Les défenseurs acharnés de l’automobile électrique ont beau vouloir nous démontrer le contraire, rien ne remplace le plaisir d’une accélération à bord d’une voiture thermique de grosse cylindrée. Nous testons pour l’instant une SL65S et le V8 biturbo qui envoie le couple d’un coup d’accélérateur, c’est inimitable et cela donne systématiquement la banane. Bref, on voit mal comment une BEV pourra un jour nous procurer autant de sensations au volant. Et il faut croire que les acheteurs capables de mettre des sommes folles pour se faire plaisir partagent notre avis si l’on en croit l’échec de la marque Rimac, il est vrai sortie de nulle part. Si l’on vous dit qu’il s’est vendu six Bugatti Tourbillon cette année dans le Belux, vous comprendrez encore mieux notre retenue face aux supercars électriques.

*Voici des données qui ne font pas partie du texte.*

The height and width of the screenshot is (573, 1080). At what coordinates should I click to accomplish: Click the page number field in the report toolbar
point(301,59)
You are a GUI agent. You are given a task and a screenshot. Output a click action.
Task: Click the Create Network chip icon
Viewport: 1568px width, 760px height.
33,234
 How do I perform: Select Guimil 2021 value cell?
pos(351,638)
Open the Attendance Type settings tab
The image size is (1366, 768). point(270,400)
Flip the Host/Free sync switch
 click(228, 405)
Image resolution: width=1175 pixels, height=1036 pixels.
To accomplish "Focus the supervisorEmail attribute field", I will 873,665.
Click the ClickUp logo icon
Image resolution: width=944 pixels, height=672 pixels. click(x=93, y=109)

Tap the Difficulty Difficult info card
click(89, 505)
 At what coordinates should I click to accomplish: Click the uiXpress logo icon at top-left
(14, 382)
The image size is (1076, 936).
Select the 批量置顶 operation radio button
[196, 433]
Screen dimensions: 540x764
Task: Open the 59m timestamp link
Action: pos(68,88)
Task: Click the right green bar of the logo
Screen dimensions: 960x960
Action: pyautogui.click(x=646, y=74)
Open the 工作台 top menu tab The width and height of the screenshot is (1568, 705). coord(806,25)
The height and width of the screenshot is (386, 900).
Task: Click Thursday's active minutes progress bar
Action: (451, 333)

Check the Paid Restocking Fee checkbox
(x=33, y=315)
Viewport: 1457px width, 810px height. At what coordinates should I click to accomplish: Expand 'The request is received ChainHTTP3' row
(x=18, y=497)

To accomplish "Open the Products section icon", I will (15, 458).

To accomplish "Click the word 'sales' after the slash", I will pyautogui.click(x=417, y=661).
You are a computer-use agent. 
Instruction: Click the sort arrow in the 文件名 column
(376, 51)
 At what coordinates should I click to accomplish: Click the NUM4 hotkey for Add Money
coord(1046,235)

Une R5 Turbo III propulsion
Cela n’a visiblement pas refroidi les ardeurs des concepteurs de la Renault 5 Turbo3. Présentée sous forme de prototype au Mondial de Paris 2022, la version de série sera dévoilée prochainement dans un documentaire. Quelques informations techniques ont été confirmées à l’image du châssis en carbone qui lui permettra de limiter sa masse tout en garantissant une rigidité digne d’une sportive. À l’instar de son iconique aînée, la Renault 5 Turbo 3E fonctionnera selon une architecture à propulsion. Ses deux moteurs électriques logés dans les roues arrière et entraînant instantanément chacun une roue, lui offriront une puissance totale de plus de 500 chevaux.

Au volant, Renault nous promet des sensations ultimes et des accélérations foudroyantes, à l’instar d’un 0 à 100 km/h atteint en près de trois secondes seulement, un temps digne de supercars voire d’hypercars. Le développement de cette électrique ultime mobilise actuellement toutes les meilleures compétences.